廃墟トンネル
rdrs
廃墟トンネル
とある田舎の山道に、古いトンネルがあった。
それは既に使われていないトンネルで、電灯は点いておらず、出口は塞がっていた。
しかし、そんな場所に訪れる若い男が居た。
彼はこのトンネルで肝試しをして、その動画をネットに投稿して人気を集めようとしていた。
肝試しの内容はこうだ。
深夜2時、スマホだけ持ってトンネルに入る。
そして、トンネルの出口を塞ぐ壁に触ってから、元の場所へ戻れば成功というもの。
それから深夜2時になった。
男は予定通り、トンネルに入ろうと入り口の前に立った。
すると、トンネルの奥の暗闇から「ぐご~…ぐご~…」という低い音が聞こえてきた。
男は少し足が震えていたが、それでもトンネルの奥に向かって進むことを決意した。
男はしばらく歩き続けた。
前に進めば進むほど、「ぐご~…ぐご~…」という音がだんだんと大きくなっている気がした。
体の震えが止まらない。
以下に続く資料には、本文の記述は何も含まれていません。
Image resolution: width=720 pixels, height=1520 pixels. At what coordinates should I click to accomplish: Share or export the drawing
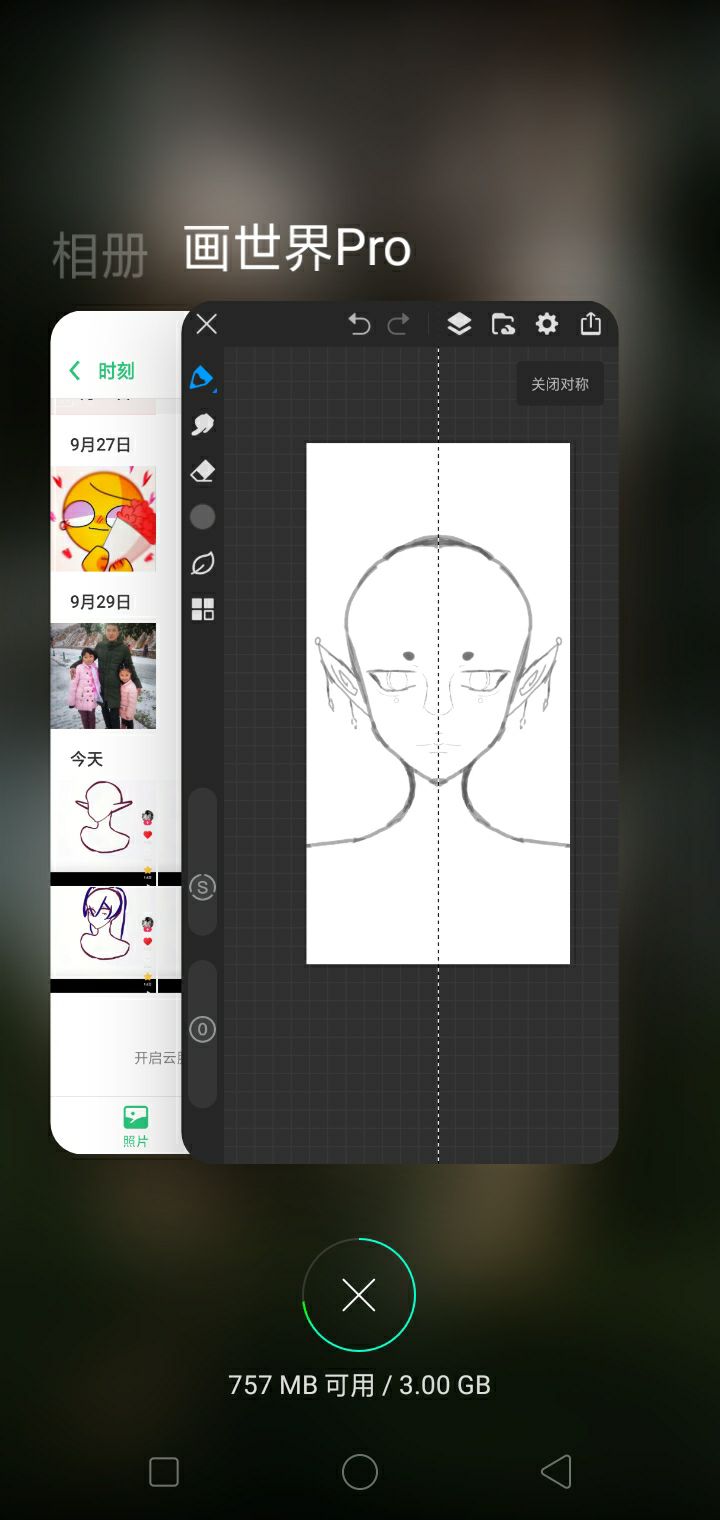[591, 324]
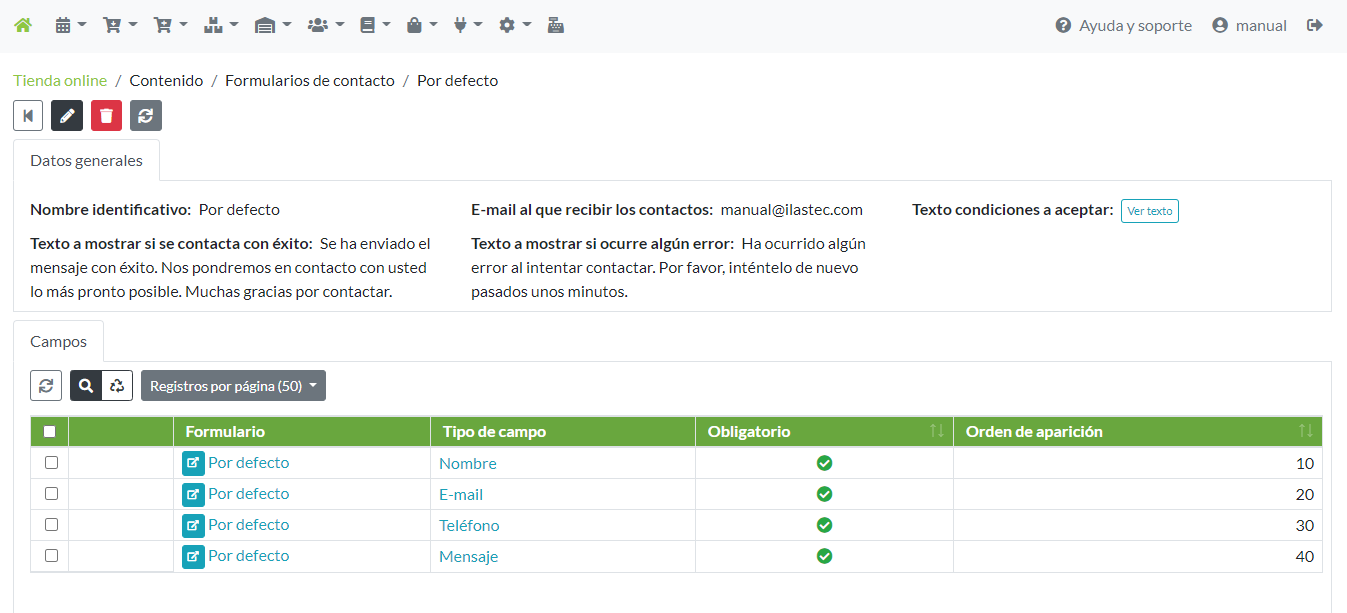Click the logout icon beside manual
1347x613 pixels.
[x=1315, y=25]
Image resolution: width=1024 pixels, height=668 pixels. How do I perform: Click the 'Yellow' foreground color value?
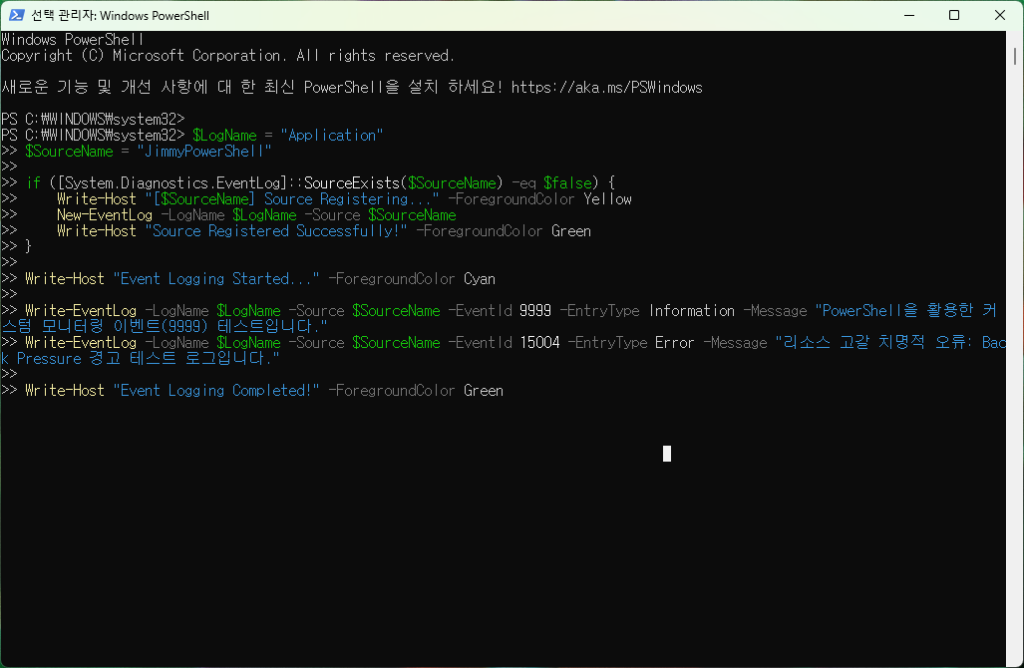(607, 199)
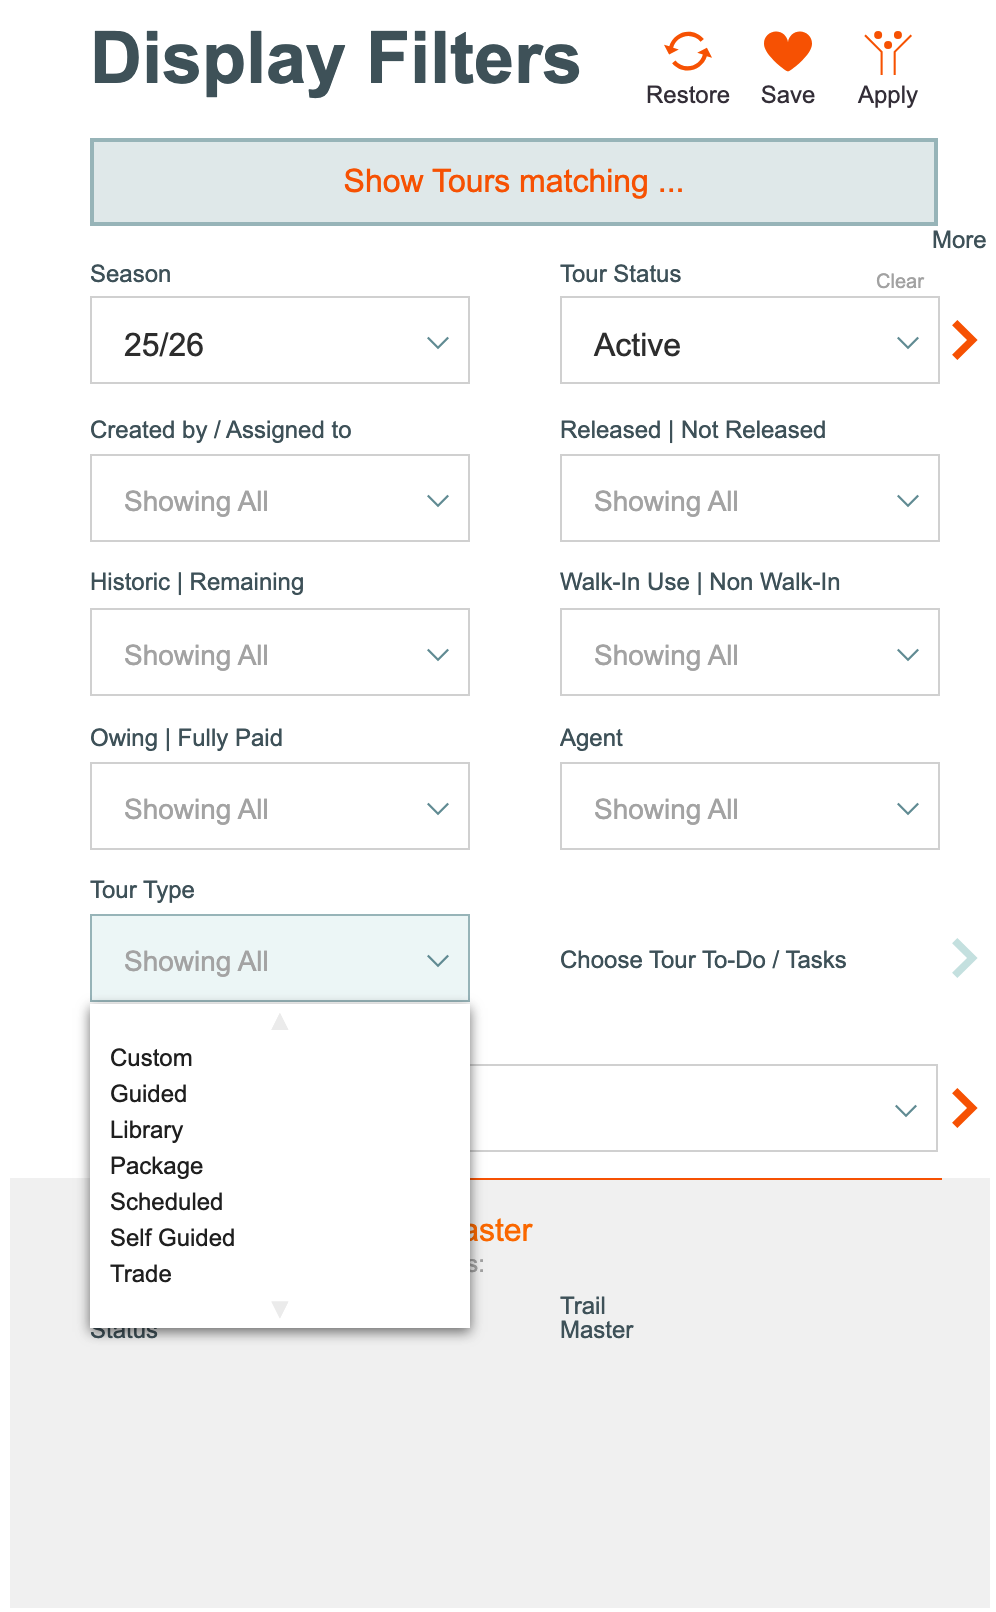Image resolution: width=996 pixels, height=1612 pixels.
Task: Click the Apply filters icon
Action: (x=887, y=52)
早く引き返したい。
だが、それでも男は進み続けた。
暗闇に閉ざされた一本道を、スマホのライトの光を頼りに。
それから、どれ程歩いたのだろう。
トンネルの奥にある閉ざされた出口が見えて来た時、男は歩く足を止めた。
出口を塞ぐ壁、その近くに人が倒れていたのだ。
男は「まさか」と思ったが、遠くからでは暗くてよく見えない。
何かの見間違いだと自分に言い聞かせ、恐る恐るその人影に近寄る。
「ぐご~…ぐご~…」という音もすぐそこまで来ているが、男は進む。
ライトに照らされ、だんだんハッキリと見えて来たそれは、人の肌のような色をしていた。
それが目の前に来るまで近寄り、ライトでその全体を照らすと…
それは中肉中背の中年男性だった。
そして、その中年は「ぐご~…ぐご~…」といびきをかきながら、地べたで寝ていたのである。
何がなんだかわからなかった。なぜこんなところで人が寝ているんだ?
だが、放っておくのもよくない。もしかすると、同じように肝試しに来て、そのまま帰れなくなった人なのかもしれない。
そう考えた男は、目の前で寝ている中年に「大丈夫ですか?」と、恐る恐る声をかけた。
すると、中年は「はい」と言って起き上がり、きょとんとした顔でこちらを見つめてきた。
そのまましばらく沈黙が続くと、中年はその場で再び寝てしまったのである。
まるで意味がわからなかった男は、もう一度「大丈夫ですか?」と声をかけた。
すると、中年は先ほどと同じように「はい」と言って起き上がり、きょとんとした顔でこちらを見つめ、再び寝てしまった。
「何かがおかしい。」
そう思った男は、中年に何度も声をかけた。
しかし、中年は何度も同じ行動を取るだけであった。
「はい」と言って起き上がり、
「きょとん」とした顔でこちらを見て、
そのまま「寝る」のだ。
「はい」、「きょとん」、「寝る」…。